The argument has some merit, but should not be overdone. Even in Asian miracle economies like Thailand or Korea, export-oriented manufacturing never employed more than a tiny percentage of the workforce, yet acted as a catalyst that made faster growth possible in all sectors. Indeed, the mere fact of being a significant player in the world market has huge beneficial side-effects in the form of a new mind-set, new attitudes towards customer satisfaction, new recognition of the importance of timeliness and reliability, up-to-date awareness of changes in technology and consumer tastes, nimbleness in adjusting to changing conditions. Many linkages exist between the export and domestic sectors. Just creating the infrastructure and streamlined procedures and regulations needed for exports tends to give domestic sectors a boost, and modern telecom has the ability to revolutionize rural opportunities. Starting an industry in rural areas has been made much simple by good communications.
Rural public call offices are already being converted by local entrepreneurs into rural internet services. This opens the possibility of abolishing all paper in government offices and putting everything on the internet at some future date, something that will greatly speed up transactions, increase transparency and hence reduce corruption. Today, villagers have to endure delays and pay bribes to get any land records or electricity connections, and even to get forms and documents for applications.
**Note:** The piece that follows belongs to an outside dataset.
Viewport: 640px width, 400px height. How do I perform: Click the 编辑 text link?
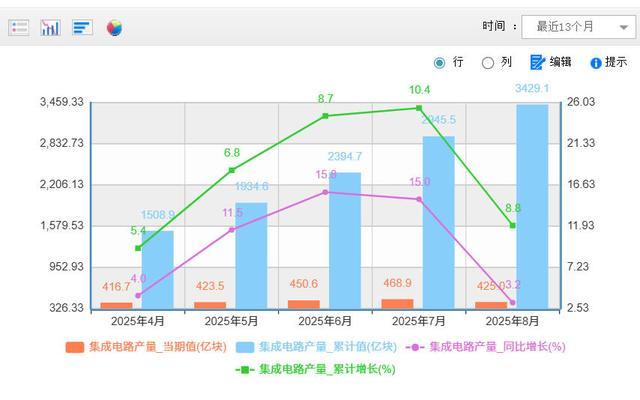click(x=560, y=62)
Rich crooks bribe officials to tamper with and change land records. But if all records and forms are on the internet, every villager will have easy access without bribes, can download documents and forms, and will easily detect any forgery or tampering with records (a computer archive will readily enable tampering to be identified). New crop varieties can be disseminated by internet. The potential of modern communications for improving rural living conditions is enormous.
Obviously, service exports by themselves will not be enough. India needs to improve its education, infrastructure, agriculture and governance. But with all its shortcomings it has averaged more than 5.6 per cent growth for two decades. With service exports as a catalyst, it can surely sustain a rate of over 6 per cent.